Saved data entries
■ ■ ■ ■ ■ ■ ■
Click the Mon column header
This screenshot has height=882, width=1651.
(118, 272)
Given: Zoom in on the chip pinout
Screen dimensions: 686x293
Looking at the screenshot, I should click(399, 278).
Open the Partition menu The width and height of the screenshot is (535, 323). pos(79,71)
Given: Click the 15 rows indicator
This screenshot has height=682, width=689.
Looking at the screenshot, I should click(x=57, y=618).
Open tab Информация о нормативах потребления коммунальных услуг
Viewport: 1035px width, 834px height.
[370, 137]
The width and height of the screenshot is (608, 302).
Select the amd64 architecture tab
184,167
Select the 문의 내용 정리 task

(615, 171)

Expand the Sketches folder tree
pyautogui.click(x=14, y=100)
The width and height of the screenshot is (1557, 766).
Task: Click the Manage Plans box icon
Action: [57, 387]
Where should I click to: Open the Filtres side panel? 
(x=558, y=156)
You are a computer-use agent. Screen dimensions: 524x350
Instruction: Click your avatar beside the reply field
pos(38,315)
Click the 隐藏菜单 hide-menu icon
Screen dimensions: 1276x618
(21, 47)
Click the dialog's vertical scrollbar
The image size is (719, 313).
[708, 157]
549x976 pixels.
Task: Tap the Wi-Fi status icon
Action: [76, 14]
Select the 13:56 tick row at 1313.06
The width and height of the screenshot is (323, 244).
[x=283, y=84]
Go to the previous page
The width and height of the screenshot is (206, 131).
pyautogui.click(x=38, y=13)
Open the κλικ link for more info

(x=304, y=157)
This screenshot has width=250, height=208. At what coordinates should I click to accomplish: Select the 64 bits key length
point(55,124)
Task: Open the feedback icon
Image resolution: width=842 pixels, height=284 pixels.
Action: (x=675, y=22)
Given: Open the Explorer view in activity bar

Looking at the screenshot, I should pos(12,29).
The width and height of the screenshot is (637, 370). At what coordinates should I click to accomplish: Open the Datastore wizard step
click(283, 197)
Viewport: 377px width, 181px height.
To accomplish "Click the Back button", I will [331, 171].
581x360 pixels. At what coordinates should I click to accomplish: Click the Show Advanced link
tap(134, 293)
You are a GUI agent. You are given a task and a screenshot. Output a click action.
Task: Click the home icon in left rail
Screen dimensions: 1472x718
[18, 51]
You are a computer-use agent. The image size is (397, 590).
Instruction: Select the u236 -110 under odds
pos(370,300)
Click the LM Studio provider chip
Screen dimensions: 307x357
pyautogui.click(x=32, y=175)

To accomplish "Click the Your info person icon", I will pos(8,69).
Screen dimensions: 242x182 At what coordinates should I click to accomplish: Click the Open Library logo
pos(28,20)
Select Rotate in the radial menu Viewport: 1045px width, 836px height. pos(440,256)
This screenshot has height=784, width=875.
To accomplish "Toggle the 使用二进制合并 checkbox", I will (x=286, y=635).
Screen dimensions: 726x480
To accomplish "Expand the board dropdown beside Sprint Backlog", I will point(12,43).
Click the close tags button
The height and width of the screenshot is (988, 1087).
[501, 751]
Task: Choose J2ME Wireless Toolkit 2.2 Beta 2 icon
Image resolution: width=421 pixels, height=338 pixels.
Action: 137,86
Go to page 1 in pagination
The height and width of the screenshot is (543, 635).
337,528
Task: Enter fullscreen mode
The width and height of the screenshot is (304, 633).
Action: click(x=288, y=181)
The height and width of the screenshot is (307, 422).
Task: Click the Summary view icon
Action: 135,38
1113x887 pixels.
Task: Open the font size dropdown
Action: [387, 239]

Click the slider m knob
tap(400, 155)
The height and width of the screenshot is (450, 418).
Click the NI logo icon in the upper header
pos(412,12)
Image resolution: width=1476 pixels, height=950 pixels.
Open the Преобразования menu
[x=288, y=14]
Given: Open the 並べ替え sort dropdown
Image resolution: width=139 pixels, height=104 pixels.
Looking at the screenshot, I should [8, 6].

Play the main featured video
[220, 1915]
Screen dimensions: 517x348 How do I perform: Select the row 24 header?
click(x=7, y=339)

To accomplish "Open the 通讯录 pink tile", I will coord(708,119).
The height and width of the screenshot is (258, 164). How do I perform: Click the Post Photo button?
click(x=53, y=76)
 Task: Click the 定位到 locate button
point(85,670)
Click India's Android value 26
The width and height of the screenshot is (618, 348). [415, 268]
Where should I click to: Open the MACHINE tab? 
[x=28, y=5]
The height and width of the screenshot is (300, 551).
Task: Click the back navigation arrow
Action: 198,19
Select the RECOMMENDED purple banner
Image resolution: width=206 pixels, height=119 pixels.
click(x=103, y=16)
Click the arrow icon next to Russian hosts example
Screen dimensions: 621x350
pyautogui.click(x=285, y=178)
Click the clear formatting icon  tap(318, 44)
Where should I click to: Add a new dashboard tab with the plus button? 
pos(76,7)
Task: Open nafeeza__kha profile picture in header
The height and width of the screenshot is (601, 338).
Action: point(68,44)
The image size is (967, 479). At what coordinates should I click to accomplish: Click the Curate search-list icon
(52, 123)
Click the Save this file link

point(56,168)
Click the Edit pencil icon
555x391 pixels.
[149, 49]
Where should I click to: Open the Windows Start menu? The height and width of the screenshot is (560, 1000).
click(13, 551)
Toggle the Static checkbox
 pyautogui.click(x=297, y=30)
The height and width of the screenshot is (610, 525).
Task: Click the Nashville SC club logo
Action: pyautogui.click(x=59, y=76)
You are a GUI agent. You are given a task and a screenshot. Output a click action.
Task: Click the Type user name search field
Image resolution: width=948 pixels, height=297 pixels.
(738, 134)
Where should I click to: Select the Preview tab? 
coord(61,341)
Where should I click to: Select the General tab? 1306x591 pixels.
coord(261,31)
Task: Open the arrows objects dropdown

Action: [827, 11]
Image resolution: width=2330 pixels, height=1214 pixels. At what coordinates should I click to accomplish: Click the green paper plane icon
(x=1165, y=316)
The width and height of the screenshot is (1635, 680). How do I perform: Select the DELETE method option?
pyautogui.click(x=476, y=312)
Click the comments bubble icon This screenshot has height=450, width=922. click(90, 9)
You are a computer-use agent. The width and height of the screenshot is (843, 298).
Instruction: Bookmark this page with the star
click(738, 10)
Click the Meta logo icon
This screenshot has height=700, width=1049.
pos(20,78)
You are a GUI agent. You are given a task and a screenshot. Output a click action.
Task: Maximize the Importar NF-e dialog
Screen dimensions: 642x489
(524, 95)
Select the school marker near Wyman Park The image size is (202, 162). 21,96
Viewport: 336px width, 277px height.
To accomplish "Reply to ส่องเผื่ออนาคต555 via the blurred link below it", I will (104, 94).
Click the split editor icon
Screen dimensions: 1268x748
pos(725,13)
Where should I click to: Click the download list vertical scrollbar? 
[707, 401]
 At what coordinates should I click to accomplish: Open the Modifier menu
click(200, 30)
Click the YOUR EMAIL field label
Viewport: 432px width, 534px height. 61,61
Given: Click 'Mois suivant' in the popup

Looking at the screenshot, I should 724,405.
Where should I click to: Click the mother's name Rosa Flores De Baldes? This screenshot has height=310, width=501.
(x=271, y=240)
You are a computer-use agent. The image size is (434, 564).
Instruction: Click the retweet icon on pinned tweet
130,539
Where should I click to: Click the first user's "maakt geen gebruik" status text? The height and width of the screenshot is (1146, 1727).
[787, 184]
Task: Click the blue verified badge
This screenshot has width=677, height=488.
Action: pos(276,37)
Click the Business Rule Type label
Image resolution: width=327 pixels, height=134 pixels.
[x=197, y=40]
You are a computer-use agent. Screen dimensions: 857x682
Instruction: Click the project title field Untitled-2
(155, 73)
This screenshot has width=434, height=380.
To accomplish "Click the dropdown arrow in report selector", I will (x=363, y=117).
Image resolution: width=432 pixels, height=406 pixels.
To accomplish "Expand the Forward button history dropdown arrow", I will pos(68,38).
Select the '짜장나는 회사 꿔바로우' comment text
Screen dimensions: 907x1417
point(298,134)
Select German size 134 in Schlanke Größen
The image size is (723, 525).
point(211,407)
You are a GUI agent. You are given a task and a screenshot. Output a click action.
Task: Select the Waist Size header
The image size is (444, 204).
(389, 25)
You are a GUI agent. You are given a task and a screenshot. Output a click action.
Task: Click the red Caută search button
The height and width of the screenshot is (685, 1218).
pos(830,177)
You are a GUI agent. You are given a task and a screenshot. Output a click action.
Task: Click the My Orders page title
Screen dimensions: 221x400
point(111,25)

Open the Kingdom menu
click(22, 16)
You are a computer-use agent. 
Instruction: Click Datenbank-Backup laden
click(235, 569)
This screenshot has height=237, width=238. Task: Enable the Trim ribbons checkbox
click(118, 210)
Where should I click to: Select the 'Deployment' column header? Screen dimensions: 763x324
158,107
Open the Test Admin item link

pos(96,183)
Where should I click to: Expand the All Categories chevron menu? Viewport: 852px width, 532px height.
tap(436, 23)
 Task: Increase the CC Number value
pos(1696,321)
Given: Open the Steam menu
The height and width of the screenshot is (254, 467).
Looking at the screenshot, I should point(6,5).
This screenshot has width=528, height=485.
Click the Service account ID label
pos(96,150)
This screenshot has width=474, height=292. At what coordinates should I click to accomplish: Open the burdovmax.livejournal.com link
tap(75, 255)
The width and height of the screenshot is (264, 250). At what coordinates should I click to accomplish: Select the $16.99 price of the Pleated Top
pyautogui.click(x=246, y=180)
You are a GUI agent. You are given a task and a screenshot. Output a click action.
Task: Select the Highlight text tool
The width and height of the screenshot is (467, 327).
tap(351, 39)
■ ■ ■ ■ ■ ■ ■
### What the exercise asks
Starting with the line with "The width and height of the screenshot is (1635, 680)." above and going on through the line with "You are a computer-use agent. The width", transcribe every line exactly, both ends included, and add nothing.

### Solution
The width and height of the screenshot is (1635, 680). How do I perform: Select the DELETE method option?
pyautogui.click(x=476, y=312)
Click the comments bubble icon This screenshot has height=450, width=922. click(90, 9)
You are a computer-use agent. The width and height of the screenshot is (843, 298).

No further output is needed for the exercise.